How Chhatra Dal lost Ducsu

It was not a loss. It was a collapse. The Ducsu election showed how far Chhatra Dal has fallen. Once they were known across the campus. But this time around, they could not win even a single seat at the central student body.
Their defeat was not surprising though. It was the result of years of weakness, mistakes, being unprepared, and disorganisation. It exposed their structural decay, their failure to reform, and their inability to reconnect with the very students they claim to represent.
The numbers prove it. Islami Chhatra Shibir's Md Abu Shadik Kayem became vice president with 14,042 votes. Chhatra Dal's candidate, Abidul Islam Khan, only got 5,708. It was less than half of Shadik's votes. He was nowhere close to a threat. This was not a fight. This was humiliation. It was a landslide rejection that proved Chhatra Dal is no longer even a secondary force in campus politics.
But why did they fail so badly?
Chhatra Dal started late. Their VP candidate was announced on 20 August, only three weeks before voting. Shibir had been working since the August 5 uprising. Chhatra Dal entered the game too late and too unprepared. This delay showed a complete lack of planning, vision, and seriousness about the election.
For years under the Awami League, Chhatra Dal had disappeared from Dhaka University. Activists were missing from halls, leaving students to fight their struggles alone. They only returned about a year ago, while Shibir had already rebuilt networks and earned students' trust. Abandoning the campus for so long created a vacuum, and when they came back, students saw them as outsiders rather than leaders.
Abidul Islam tried to campaign hard, but he could not escape his organisation's poor image. Students still remembered past controversies linked to Chhatra Dal. Campaigning without credibility is meaningless, and Abidul's effort collapsed under the weight of history.
More importantly, the question is: was Abidul Islam the right person to contest against Shadik? Maybe not. Choosing a weak candidate against a strong rival was political suicide, another sign that Chhatra Dal's leadership has lost all sense of strategy.
Shadik was already a well-known leader from the July uprising and was popular in the halls. Every student across the campus knew him. University clubs, events, even teachers knew him well. One looked like a strong choice, the other like a weak replacement. The contrast could not have been sharper, and students voted accordingly.
Students don't see Chhatra Dal as an independent organisation anymore. They see it as just BNP's puppet. BNP's own problems—divisions, weak control, and lack of clear direction—hurt Chhatra Dal directly. Without freedom to make decisions or bring in new leaders, the group looked old, tired, and irrelevant.
In the new political context, intellectual debate and discussion are very important. But Chhatra Dal leaders are far removed from it. Other student organisations, including Shibir, have leaders closer to students' age and understand the students' pulse better. Chhatra Dal's leadership looks disconnected, elitist, and absent from the conversations that shape student life today.

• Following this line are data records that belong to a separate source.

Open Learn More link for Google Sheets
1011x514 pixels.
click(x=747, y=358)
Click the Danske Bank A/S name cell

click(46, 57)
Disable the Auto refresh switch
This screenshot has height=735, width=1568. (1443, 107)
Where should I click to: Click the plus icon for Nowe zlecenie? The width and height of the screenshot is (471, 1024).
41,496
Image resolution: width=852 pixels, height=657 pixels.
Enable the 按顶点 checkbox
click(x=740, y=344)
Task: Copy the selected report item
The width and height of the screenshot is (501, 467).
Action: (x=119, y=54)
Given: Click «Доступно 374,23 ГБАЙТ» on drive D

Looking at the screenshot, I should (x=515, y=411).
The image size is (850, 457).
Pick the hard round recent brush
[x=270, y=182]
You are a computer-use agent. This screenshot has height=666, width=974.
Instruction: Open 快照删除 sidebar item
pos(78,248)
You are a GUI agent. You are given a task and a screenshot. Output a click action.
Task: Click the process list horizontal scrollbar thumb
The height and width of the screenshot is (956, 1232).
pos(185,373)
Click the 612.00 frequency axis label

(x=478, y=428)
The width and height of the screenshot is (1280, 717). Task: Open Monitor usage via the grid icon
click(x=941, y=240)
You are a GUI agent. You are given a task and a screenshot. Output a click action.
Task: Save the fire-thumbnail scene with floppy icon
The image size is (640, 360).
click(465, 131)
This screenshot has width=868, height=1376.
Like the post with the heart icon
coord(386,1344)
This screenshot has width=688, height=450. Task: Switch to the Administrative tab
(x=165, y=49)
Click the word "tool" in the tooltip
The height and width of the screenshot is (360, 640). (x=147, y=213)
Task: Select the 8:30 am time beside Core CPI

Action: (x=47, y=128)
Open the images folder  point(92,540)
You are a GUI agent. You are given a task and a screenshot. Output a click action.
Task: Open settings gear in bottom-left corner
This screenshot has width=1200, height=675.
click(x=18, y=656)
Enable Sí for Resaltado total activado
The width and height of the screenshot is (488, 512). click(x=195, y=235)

New student groups and independent candidates also pulled votes. A smart organisation would have made alliances or seat-sharing deals. Chhatra Dal did nothing. They stood alone, even while knowing they were behind. Politics is an art of compromise. Politics punishes those who refuse to adjust. Their arrogance in isolation only deepened their defeat.
While Chhatra Dal stayed inactive, Shibir worked hard. They arranged iftar parties, joined student protests, and ran everyday hall activities. Even students who didn't support Shibir's politics saw them as a consistent presence. Chhatra Dal offered no such connection. Presence builds trust; absence breeds irrelevance.
Perhaps the biggest reason was their failure to win over young voters. Shibir used social media, modern political language, and fresh campaign ideas. Chhatra Dal looked outdated, disconnected, and silent on issues that matter to new students. For a generation that wants relevance, Chhatra Dal had nothing to say. A student organisation that cannot speak the language of students is already finished.
Even after the defeat, Abidul said, "Abid will never leave you." Nice words. It would have been far more apt for Abid to say, "Please don't leave Chhatra Dal." Because the students already have.